We need to remember that infrastructure is more than just road and rail, although there is significant investment in Cross River Rail and in upgrades to the M1 and to the Bruce Highway; it also includes improvements to hospitals and health facilities and to new schools. And, again, many of these are located in our growing cities.
But this is a budget that focuses on supporting the creation of new jobs for Queenslanders, by investing in major projects, in business growth and training services and in investment attraction.
The narrative is remarkably similar to the Federal Government’s mantra of ‘jobs and growth’, and shows how in this regard there is little to separate the two major parties in ideological terms. Instead, they compete mainly on their capacity to deliver on their promises, and time will tell on that.
So, what does this investment in infrastructure mean for our two largest cities? Next year, $733 million will be spent on planning, procuring and developing Cross River Rail, the largest project in Queensland. This project exemplifies one of the most significant aspects of current urban policy debate: how do we rigorously assess the costs and benefits of major infrastructure proposals to the satisfaction of all levels of government so that we achieve a coherent national program of city-building?
Queensland’s capital will also benefit from investment in school improvements, hospital upgrades and new sporting facilities. There is also welcome and commendable expenditure on early-years services and on helping North Stradbroke Island diversify its economy as sand mining is phased out.
Further south, there will be much-needed improvements to the Pacific Motorway in the southern Gold Coast and support for detailed planning for Stage 3A of the Gold Coast Light Rail.
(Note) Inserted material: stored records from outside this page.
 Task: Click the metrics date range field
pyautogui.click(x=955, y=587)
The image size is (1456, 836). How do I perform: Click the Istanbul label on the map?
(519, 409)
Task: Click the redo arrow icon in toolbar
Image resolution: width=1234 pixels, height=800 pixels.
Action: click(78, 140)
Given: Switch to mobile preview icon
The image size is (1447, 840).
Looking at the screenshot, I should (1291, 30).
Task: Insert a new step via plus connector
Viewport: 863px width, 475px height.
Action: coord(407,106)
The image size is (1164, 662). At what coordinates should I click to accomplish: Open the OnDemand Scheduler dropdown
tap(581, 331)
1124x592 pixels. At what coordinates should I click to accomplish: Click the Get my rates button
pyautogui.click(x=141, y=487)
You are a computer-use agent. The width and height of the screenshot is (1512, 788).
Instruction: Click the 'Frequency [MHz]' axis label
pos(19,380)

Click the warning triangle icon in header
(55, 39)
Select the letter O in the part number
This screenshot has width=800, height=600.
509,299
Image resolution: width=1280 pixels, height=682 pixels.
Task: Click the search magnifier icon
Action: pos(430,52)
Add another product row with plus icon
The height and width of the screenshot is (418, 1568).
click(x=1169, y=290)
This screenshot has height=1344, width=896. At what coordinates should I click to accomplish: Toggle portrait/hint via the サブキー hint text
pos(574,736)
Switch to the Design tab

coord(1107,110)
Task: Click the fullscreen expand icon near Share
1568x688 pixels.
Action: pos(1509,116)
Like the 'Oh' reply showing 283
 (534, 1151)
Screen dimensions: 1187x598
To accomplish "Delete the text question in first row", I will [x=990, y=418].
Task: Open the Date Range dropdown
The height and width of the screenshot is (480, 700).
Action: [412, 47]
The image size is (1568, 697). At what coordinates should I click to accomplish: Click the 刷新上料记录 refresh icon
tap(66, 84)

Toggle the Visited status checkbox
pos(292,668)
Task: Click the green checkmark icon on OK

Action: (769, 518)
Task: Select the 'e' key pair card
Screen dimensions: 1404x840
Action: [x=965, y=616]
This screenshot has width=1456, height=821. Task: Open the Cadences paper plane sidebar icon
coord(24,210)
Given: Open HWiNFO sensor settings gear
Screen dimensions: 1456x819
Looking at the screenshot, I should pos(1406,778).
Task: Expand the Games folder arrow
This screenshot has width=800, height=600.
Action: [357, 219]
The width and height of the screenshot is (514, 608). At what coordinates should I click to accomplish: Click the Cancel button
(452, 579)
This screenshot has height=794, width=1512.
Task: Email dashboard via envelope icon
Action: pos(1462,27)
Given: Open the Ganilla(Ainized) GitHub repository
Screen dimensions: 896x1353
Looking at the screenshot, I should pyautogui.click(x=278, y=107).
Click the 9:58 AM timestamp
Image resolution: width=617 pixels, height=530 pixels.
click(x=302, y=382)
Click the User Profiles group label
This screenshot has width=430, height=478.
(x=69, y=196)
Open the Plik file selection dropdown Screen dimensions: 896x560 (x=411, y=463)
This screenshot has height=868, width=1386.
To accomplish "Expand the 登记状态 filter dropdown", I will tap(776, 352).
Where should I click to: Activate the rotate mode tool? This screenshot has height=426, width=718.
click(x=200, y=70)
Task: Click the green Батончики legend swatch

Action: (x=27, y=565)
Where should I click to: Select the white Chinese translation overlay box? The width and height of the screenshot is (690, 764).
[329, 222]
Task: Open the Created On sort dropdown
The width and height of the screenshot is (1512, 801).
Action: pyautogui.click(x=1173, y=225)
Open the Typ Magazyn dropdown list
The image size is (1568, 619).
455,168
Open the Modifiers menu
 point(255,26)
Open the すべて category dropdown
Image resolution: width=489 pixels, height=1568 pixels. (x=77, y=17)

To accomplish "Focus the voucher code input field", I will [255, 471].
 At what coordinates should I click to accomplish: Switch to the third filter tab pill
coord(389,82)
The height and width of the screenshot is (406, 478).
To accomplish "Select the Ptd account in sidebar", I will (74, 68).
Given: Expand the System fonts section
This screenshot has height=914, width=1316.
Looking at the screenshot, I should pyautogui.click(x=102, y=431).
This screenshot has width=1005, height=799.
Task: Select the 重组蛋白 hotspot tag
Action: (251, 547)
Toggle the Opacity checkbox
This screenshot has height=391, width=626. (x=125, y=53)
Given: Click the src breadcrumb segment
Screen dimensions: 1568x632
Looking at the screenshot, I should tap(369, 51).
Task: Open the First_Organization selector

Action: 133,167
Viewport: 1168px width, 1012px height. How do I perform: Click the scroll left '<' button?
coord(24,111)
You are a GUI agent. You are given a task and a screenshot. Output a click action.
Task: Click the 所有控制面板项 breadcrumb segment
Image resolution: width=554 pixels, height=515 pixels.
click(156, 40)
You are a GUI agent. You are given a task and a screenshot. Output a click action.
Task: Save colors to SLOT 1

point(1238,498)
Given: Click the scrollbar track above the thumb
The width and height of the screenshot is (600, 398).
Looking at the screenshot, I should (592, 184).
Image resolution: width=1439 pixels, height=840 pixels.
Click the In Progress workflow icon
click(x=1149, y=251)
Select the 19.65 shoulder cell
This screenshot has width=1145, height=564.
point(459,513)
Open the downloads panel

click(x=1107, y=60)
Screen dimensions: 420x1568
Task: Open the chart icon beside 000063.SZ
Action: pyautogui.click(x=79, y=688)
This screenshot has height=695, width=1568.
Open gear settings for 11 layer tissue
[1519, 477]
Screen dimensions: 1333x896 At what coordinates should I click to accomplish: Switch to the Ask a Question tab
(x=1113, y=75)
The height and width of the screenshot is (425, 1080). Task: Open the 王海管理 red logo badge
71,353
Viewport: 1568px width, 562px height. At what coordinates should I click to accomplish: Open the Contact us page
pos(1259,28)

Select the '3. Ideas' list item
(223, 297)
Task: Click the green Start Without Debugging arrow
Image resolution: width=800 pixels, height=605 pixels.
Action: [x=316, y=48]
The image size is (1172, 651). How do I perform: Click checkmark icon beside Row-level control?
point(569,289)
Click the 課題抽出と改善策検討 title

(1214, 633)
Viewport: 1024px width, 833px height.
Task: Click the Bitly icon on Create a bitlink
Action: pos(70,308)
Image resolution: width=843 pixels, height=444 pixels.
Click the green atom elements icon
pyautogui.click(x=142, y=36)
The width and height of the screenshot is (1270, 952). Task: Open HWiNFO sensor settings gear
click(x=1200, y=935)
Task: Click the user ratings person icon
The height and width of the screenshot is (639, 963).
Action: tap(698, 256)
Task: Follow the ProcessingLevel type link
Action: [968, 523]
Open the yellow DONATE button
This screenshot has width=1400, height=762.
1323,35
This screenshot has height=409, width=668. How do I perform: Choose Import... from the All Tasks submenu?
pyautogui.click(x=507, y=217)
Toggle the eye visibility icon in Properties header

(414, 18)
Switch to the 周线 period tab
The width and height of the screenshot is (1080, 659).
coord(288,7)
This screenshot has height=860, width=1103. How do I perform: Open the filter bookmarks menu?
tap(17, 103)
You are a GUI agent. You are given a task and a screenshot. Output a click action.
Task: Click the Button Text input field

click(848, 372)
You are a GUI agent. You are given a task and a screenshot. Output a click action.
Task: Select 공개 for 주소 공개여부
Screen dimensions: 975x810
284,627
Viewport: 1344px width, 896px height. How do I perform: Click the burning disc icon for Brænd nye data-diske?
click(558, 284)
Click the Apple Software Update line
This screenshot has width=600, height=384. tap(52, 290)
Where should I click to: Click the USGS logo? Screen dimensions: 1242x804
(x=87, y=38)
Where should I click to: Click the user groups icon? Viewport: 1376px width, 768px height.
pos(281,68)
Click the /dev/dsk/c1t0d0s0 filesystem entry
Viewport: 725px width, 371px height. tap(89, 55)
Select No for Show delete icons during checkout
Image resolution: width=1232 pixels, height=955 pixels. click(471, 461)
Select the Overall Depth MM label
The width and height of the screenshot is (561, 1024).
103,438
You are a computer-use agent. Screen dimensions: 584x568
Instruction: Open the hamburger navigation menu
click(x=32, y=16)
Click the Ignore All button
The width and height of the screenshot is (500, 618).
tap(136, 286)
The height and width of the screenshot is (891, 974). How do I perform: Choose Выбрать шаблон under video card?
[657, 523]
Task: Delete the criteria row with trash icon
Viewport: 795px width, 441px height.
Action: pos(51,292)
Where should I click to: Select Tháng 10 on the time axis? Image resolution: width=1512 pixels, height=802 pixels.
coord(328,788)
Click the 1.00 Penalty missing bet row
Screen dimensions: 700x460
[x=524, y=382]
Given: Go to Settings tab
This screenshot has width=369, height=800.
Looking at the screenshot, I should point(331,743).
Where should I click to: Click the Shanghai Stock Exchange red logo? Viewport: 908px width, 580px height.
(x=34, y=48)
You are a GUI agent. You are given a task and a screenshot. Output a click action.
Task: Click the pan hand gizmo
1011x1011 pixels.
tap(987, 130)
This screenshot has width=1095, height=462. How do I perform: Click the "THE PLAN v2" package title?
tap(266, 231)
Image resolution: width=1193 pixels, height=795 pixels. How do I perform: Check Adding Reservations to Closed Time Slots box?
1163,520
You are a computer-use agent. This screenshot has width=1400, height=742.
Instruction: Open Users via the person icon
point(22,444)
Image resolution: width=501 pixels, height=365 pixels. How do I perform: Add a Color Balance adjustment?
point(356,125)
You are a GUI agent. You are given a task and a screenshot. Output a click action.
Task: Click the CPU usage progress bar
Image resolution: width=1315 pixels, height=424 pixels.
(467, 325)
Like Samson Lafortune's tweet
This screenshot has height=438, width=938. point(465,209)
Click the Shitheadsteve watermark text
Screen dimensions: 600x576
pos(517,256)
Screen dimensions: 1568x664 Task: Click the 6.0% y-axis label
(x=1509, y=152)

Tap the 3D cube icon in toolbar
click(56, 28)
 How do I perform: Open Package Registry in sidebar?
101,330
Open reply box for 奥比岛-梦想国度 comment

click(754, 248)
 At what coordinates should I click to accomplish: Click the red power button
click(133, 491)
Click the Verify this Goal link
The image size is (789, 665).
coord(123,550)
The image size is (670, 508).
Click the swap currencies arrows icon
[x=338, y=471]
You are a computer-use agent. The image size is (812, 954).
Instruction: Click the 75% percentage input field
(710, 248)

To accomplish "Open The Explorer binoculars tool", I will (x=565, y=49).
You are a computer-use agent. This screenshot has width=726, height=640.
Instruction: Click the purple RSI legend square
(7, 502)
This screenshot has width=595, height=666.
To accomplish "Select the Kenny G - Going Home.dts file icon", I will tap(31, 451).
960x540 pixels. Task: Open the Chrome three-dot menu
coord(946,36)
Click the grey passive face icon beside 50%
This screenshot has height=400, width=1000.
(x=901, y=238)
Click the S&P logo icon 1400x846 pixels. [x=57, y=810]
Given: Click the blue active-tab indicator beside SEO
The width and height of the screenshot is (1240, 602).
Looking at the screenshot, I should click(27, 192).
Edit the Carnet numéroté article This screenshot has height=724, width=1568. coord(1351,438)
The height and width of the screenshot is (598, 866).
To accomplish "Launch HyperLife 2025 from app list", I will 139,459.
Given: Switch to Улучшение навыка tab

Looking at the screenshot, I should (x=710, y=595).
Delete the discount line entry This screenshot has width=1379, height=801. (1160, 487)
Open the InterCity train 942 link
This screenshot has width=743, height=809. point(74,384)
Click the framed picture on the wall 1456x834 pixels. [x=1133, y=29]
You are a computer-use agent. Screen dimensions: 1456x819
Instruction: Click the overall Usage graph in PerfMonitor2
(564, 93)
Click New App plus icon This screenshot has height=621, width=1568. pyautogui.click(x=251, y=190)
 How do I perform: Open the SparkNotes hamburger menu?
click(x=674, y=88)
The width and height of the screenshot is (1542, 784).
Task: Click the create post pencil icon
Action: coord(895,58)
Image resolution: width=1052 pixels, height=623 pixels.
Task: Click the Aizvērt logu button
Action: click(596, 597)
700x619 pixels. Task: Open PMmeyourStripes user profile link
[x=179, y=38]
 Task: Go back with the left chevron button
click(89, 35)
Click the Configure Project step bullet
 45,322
And there is welcome recognition that, as the city continues to grow rapidly, the housing market is struggling to meet the needs of all citizens, and $38.4 million has been allocated to expand and improve social housing as well as a $7.7 million boost to homelessness services.
Overall, the budget strikes a reasonable balance between the encouragement of growth – especially economic growth that creates jobs for a growing population – and measures to help manage that growth in ways that try to ensure we all get to share in the benefits of that growth.
We know that the challenges facing our growing cities can only be met by partnerships – between the different levels of government and with the business and community sectors. We can only hope that once the immediate and rather shrill political criticisms have died down, all parties are willing and able to work together for the common good of our cities.